Information shown:

- - -

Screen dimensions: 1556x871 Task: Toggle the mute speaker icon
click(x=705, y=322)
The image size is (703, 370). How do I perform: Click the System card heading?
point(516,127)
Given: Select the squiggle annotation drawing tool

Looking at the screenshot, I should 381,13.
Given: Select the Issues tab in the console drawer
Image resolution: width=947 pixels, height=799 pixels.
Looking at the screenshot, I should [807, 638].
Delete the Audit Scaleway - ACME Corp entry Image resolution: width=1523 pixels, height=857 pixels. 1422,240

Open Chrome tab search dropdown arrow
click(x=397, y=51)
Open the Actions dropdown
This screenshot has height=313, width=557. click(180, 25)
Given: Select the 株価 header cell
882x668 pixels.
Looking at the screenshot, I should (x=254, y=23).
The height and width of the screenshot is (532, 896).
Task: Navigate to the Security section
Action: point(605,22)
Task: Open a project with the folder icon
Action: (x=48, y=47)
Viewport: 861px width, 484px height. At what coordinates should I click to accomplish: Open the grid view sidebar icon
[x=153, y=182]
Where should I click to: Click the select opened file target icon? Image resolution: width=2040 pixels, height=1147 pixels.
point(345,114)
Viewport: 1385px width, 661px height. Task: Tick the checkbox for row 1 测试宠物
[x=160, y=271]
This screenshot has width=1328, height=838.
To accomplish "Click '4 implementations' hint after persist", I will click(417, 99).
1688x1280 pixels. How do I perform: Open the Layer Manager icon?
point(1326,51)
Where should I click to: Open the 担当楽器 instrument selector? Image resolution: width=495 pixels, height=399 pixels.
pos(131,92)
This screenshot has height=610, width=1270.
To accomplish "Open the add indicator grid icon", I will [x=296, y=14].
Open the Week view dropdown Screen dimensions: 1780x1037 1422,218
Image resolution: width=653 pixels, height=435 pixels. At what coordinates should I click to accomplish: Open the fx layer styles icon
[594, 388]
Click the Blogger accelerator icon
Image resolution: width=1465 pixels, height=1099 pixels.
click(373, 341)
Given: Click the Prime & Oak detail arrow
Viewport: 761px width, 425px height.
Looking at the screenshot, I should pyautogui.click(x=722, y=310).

- - -

Task goal: Each record above must be given again exactly.

Result for this task:
Screen dimensions: 1556x871 Task: Toggle the mute speaker icon
click(x=705, y=322)
The image size is (703, 370). How do I perform: Click the System card heading?
point(516,127)
Given: Select the squiggle annotation drawing tool

Looking at the screenshot, I should 381,13.
Given: Select the Issues tab in the console drawer
Image resolution: width=947 pixels, height=799 pixels.
Looking at the screenshot, I should [807, 638].
Delete the Audit Scaleway - ACME Corp entry Image resolution: width=1523 pixels, height=857 pixels. 1422,240

Open Chrome tab search dropdown arrow
click(x=397, y=51)
Open the Actions dropdown
This screenshot has height=313, width=557. click(180, 25)
Given: Select the 株価 header cell
882x668 pixels.
Looking at the screenshot, I should (x=254, y=23).
The height and width of the screenshot is (532, 896).
Task: Navigate to the Security section
Action: point(605,22)
Task: Open a project with the folder icon
Action: (x=48, y=47)
Viewport: 861px width, 484px height. At what coordinates should I click to accomplish: Open the grid view sidebar icon
[x=153, y=182]
Where should I click to: Click the select opened file target icon? Image resolution: width=2040 pixels, height=1147 pixels.
point(345,114)
Viewport: 1385px width, 661px height. Task: Tick the checkbox for row 1 测试宠物
[x=160, y=271]
This screenshot has width=1328, height=838.
To accomplish "Click '4 implementations' hint after persist", I will click(417, 99).
1688x1280 pixels. How do I perform: Open the Layer Manager icon?
point(1326,51)
Where should I click to: Open the 担当楽器 instrument selector? Image resolution: width=495 pixels, height=399 pixels.
pos(131,92)
This screenshot has height=610, width=1270.
To accomplish "Open the add indicator grid icon", I will [x=296, y=14].
Open the Week view dropdown Screen dimensions: 1780x1037 1422,218
Image resolution: width=653 pixels, height=435 pixels. At what coordinates should I click to accomplish: Open the fx layer styles icon
[594, 388]
Click the Blogger accelerator icon
Image resolution: width=1465 pixels, height=1099 pixels.
click(373, 341)
Given: Click the Prime & Oak detail arrow
Viewport: 761px width, 425px height.
Looking at the screenshot, I should pyautogui.click(x=722, y=310).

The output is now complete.